Lest we forget, we are also at war today. Though the Iraq War continues to wind down, the war in Afghanistan persists as a staging ground in the nebulous ‘War on Terror’. The terrorist antagonists seem to be as international in scope as WWII was, though the ultimate goals on either side are much harder to identify. Where we can identify goals, they represent alternative visions of human liberty and morality that are seemingly impossible to reconcile. This conflict is harder to plot on a map than WWII, but its impact is just as real. It insidiously changes our perceptions of human nature. The product of fear and the tightened security it provokes is an unmeasured drain on economies, diverting resources from other uses. It also opens up new fronts in the ethical arguments about personal responsibility for our actions.

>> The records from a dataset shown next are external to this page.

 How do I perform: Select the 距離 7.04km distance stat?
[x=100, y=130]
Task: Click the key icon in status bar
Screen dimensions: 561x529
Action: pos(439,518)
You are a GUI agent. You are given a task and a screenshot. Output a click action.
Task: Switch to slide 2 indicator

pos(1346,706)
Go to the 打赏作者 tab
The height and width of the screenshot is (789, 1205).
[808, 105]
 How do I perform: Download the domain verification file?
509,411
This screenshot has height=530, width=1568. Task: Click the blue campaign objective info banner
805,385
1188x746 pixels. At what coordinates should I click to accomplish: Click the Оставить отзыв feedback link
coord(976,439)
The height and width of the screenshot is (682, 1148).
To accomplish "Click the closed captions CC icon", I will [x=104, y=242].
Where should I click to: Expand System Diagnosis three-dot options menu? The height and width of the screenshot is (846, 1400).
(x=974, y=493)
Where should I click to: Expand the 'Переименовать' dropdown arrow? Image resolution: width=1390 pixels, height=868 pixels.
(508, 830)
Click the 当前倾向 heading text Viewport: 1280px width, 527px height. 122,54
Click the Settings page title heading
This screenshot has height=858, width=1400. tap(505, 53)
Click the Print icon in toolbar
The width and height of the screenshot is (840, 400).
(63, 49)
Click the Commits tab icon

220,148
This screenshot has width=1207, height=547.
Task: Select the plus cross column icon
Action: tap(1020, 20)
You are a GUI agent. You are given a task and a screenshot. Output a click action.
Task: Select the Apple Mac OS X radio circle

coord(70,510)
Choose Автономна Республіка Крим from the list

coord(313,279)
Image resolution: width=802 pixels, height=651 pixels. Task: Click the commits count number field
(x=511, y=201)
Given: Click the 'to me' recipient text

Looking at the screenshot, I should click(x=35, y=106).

These are our present conditions. It is easier to judge history and execute hindsight, than to look ahead and anticipate the future. But the future is often determined by events that take place before people properly consider the possible consequences, just as the rise of the Nazis in Weimar Germany was as much a product of the crippling national debt imposed through WWI reparations as they were the product of ages-old racial antipathies. These conditions will shape the future of democracy, and hence of how people are governed and the lives they live. This point in time is a good time to take stock, see where we have come from, and where we are going to. I am not going to do that all now – this site is called halfthoughts for a reason – but I am going to explore these themes further in a series of upcoming posts. What I will say is that Churchill was right about El Alamein being the end of the beginning. The war continued for another three years, but the tide had turned with the aggressors forced backwards from then on. The events that unfolded subsequently could not be confidently predicted at the time, but they were profound. One of those events, to use another phrase coined by Churchill, was the drawing of the Iron Curtain across Europe. We live in times of change that are as dramatic, in their own way, as the period that lead up to that battle in November of 1942. They will determine how the human race will live in the 21st Century. Let us look ahead, and draw some analogies with history, in the hope we can better understand what the future has in store for democracy, and for all of us.